Gone are the days....
i saw my son's cellphone had three unread messages, told him about it and asked if its okay to read....three messages all coming from a girl, asking my son if it's okay that he text back, if they could be friends, telling him her friend likes him. OMG....this is my baby ur talking to, my one and only boy, my unico hijo,...he's getting text messages already....i did not know if i was going to cry or laugh....oh how it is to be a mother and to realize that ur baby is no longer a baby.
my son is 10 years old....how swift time flies, it seems that just yesterday he was crawling... learning to walk...and now its like he's always on the run...and he's definitely getting text messages and cute love notes from girls.
the last 10 years has not been a bed of roses...it has been one long roller-coaster ride...well, that's what parenting is...if anyone can honestly tell me parenting is one smooth ride or just a bed of roses, i would like to get to meet them..i would really love to meet their children, too. lolz
years ago my son was content to just follow me around, hanging on my every word...i can say that his world was me...my voice, my smile, my face..that was all the world he needed. if i knew that the world spins faster than usual i would have bottled it all up...so that i could have stored it and look upon it once in a while....but no, and alas, nowadays if i see him inside the house, or the room...i would have to ask if anything is wrong with him....if i do see him at home on weekends i would utter in disbelief, uhuh...himala or magpapamisa ako!
gone are the days when a simple yes po, yes ma..don't do that and he'd stop...sit, eat, sleep...and lots of love u and small kisses...nowadays...it's all a blur...well, i think it should be 'now you see him now u don't' type and answers like...well ma, i still need to do this and that or na ah or ye ye or du uh or see ya ma, be back in a few minutes...(we are using a different clock...his minutes are actually hours in mine!). sometimes i wonder if those are new words that could be found in the latest version of Webster.
i often worry if am doing the right thing with regards to my son...i could be very strict but i made sure i always explained to him why i got mad, why he had to do a timeout, why he was grounded and i always made sure he knew how much i love him. maybe its why he is still very malambing (affectionate), he is not ashamed to sit on my lap and give me a hug...or get a kiss in public places (though there was a time that he did)...he still laughs at my antics and often tell me am silly, with matching make faces...often my father would tell me am coddling him...i don't believe i am....with an almost nonexistent father i think my son deserves more from me..and i just want him to know that he is always loved...no matter how angry i have been, no matter the rants and raves, no matter the time-outs and being grounded...he remains to be my Valentine love, my Christmas and birthday gift, all rolled into one....ooooopssss, i think its getting mushy and he wont appreciate it.

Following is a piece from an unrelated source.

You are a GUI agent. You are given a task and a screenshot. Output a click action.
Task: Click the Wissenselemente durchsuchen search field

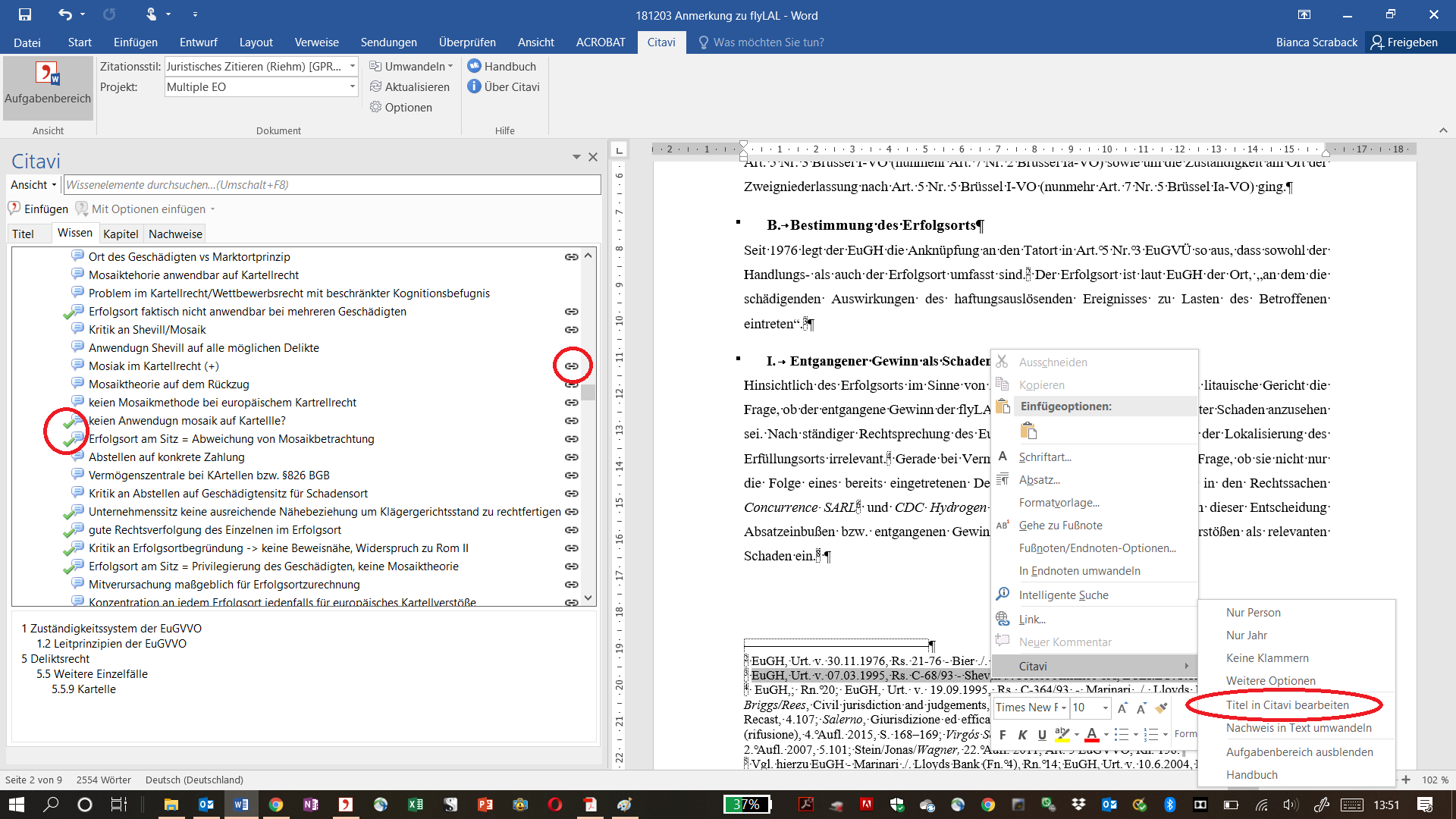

the reason i wanted to write this is not because i want to show am a good mother..because i cant say i really am, i certainly hope i am being a good mother....but one can only say she is a good one if her her children turns out better than her.....(debate with me if you want but that is my opinion, and this is my blog) and still manage to have a good and happy relationship with her. there is no one style in parenting, there is no CORRECT style..i think and believe that what is important is being able to instill the values you believe in without losing your relationship with your children.
my main purpose actually is to tell all the mothers (and fathers too) out there to enjoy these precious moments while they are young....its not cliche' to say that time flies but it does, really.